The Surveying and Mapping Act was assented to by the President of Pakistan in May 2014 after being passed by the National Assembly in order to regulate geospatial data.

==History==

In 2012, the Land Surveying and Mapping Bill was proposed to entrust all mapping responsibilities in Pakistan to the Survey of Pakistan. The proposed bill would require all government and private agencies involved in surveying and mapping to register with the Survey of Pakistan; failure to comply would be punished with one year of imprisonment and a fine of up to one million rupees. The Ministry of Defence argued that the mapping activities of unauthorised firms could go unchecked without a law or regulatory authority. The objectives of the proposed bill would be to prevent the unauthorised mapping of sensitive areas (a potential security risk), prevent damage to survey markers, avoid duplication of mapping efforts, and to make the Survey of Pakistan a National Mapping Agency.

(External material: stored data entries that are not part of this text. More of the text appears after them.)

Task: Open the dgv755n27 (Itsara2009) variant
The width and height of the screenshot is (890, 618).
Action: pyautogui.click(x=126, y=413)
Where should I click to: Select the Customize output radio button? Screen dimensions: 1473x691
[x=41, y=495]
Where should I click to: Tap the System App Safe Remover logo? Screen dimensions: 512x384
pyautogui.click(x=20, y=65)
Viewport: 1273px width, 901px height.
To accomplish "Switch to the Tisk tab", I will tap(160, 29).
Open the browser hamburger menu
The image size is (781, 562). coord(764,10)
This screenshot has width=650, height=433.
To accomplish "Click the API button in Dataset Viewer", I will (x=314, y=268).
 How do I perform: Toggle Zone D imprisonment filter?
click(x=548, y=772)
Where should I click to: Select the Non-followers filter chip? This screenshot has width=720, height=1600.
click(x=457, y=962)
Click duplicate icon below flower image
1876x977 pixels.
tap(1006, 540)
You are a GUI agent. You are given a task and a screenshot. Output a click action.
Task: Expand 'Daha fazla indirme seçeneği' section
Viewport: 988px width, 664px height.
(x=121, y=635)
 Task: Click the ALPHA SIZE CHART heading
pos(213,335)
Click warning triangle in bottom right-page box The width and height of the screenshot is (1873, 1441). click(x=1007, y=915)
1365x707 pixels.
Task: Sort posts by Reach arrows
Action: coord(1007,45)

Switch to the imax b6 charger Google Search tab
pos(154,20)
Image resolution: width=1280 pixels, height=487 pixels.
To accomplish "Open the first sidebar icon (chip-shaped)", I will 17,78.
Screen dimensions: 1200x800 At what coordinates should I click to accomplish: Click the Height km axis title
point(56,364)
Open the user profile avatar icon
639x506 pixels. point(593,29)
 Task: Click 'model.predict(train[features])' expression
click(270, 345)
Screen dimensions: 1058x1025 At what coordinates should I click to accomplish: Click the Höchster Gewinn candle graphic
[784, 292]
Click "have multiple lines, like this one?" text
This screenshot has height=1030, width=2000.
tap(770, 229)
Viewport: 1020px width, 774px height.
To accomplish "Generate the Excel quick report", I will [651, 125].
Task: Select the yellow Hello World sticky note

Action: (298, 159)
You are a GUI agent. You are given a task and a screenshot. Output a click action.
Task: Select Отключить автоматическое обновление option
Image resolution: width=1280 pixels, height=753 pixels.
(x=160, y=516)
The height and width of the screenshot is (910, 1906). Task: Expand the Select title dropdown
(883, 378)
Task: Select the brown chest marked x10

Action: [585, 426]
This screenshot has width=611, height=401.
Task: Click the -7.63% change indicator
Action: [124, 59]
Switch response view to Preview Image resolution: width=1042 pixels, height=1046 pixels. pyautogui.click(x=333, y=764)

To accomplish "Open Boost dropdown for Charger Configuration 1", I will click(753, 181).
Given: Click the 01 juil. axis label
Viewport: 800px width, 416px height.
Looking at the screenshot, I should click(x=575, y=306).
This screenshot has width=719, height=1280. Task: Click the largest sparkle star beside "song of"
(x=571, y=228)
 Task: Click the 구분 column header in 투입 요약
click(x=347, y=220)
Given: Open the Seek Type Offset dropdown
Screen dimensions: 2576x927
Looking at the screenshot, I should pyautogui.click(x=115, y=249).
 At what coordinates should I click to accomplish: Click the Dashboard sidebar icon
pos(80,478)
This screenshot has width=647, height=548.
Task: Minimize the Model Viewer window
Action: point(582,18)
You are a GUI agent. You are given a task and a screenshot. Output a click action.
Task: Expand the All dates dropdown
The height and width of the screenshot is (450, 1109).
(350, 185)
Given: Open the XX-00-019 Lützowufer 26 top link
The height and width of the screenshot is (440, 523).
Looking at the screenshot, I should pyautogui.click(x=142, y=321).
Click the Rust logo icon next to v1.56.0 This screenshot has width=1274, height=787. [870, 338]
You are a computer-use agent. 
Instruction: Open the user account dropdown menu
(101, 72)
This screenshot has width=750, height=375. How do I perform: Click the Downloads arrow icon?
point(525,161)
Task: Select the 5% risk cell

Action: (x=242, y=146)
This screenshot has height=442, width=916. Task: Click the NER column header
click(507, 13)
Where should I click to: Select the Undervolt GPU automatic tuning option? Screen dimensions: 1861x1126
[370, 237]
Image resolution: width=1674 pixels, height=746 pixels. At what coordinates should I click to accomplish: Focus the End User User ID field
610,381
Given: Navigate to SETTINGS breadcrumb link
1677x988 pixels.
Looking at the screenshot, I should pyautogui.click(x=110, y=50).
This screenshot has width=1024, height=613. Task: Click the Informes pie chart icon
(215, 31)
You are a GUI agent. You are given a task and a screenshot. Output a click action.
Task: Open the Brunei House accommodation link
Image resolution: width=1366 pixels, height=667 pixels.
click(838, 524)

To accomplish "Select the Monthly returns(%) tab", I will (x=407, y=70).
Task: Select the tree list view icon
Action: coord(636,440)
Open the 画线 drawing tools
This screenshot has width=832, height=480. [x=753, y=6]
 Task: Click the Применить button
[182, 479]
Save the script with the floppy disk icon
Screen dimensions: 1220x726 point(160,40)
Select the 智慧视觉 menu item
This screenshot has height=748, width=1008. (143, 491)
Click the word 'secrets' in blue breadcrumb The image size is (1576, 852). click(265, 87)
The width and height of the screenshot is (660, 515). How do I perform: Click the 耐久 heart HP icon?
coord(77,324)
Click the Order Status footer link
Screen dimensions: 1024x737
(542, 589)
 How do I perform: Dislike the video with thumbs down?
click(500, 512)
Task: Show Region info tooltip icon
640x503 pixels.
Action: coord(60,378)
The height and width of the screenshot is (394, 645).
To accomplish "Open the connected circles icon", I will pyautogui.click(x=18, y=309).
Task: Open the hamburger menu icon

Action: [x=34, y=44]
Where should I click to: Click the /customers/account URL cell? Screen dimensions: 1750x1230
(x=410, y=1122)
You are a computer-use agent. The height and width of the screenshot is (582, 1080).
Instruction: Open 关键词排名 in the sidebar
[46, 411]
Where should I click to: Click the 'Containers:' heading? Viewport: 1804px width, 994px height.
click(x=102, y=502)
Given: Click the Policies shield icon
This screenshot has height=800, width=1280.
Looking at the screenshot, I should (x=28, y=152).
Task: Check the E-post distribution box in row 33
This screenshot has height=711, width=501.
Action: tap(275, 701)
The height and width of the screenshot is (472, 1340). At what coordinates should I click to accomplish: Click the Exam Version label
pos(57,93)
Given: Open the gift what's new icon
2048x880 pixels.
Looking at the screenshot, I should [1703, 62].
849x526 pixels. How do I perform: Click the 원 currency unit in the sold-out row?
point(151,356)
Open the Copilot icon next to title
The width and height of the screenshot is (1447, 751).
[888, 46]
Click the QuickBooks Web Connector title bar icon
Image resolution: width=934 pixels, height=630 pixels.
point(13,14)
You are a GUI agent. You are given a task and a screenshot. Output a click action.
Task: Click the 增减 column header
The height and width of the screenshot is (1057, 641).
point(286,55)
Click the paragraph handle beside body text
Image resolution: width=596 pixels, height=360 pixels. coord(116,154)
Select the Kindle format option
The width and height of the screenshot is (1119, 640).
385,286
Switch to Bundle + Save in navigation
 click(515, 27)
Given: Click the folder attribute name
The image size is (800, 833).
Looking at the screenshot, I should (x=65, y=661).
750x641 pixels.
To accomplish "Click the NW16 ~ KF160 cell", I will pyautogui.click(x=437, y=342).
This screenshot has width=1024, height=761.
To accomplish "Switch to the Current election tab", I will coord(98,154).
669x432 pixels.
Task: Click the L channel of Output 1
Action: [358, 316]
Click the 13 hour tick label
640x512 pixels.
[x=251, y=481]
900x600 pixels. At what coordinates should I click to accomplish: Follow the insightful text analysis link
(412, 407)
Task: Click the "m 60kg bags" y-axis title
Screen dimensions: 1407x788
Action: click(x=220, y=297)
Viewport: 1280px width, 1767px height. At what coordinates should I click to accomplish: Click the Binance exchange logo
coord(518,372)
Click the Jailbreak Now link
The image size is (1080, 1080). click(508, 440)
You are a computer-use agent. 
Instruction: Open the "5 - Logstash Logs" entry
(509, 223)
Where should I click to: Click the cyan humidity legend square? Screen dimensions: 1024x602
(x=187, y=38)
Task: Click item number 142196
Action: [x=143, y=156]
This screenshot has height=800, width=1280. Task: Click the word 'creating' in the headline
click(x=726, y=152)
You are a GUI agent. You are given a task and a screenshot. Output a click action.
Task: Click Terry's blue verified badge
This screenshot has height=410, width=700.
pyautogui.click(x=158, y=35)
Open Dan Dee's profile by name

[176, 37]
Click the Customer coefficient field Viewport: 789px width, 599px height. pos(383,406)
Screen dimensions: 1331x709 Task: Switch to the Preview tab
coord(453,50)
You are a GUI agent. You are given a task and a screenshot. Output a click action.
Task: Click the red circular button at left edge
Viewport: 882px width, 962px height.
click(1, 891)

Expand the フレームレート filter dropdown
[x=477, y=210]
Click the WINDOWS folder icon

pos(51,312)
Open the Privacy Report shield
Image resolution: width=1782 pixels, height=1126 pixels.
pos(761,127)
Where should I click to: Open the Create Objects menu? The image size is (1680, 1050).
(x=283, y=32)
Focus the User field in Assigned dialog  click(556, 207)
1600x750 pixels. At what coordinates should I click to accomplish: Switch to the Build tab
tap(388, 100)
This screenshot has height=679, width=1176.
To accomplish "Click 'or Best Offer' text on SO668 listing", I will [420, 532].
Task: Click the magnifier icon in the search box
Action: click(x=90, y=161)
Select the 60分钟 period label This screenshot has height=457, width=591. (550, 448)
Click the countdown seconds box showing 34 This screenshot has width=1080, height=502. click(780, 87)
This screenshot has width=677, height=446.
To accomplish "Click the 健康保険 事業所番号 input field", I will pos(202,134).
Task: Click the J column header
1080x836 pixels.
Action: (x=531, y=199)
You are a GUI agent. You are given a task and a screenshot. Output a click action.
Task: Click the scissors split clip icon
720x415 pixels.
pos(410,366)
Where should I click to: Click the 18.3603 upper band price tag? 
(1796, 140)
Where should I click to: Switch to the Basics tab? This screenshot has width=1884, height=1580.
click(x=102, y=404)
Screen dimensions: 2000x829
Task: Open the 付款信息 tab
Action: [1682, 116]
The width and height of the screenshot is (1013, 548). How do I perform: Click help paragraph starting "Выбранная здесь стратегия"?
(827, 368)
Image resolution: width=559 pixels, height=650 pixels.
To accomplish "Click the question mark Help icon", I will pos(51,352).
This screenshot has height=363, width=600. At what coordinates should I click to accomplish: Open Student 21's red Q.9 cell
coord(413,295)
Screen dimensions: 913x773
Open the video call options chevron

The bill was passed by Pakistan's National Assembly in 2014.

==Reception==
Syed Ali Asjad Naqvi, Research and Training Director at the Center for Economic Research in Pakistan (CERP), expressed bafflement towards the proposed bill, stating that it will hinder ongoing humanitarian efforts which employ mapping. Naqvi added that bills should be proposed by public representatives rather than the military.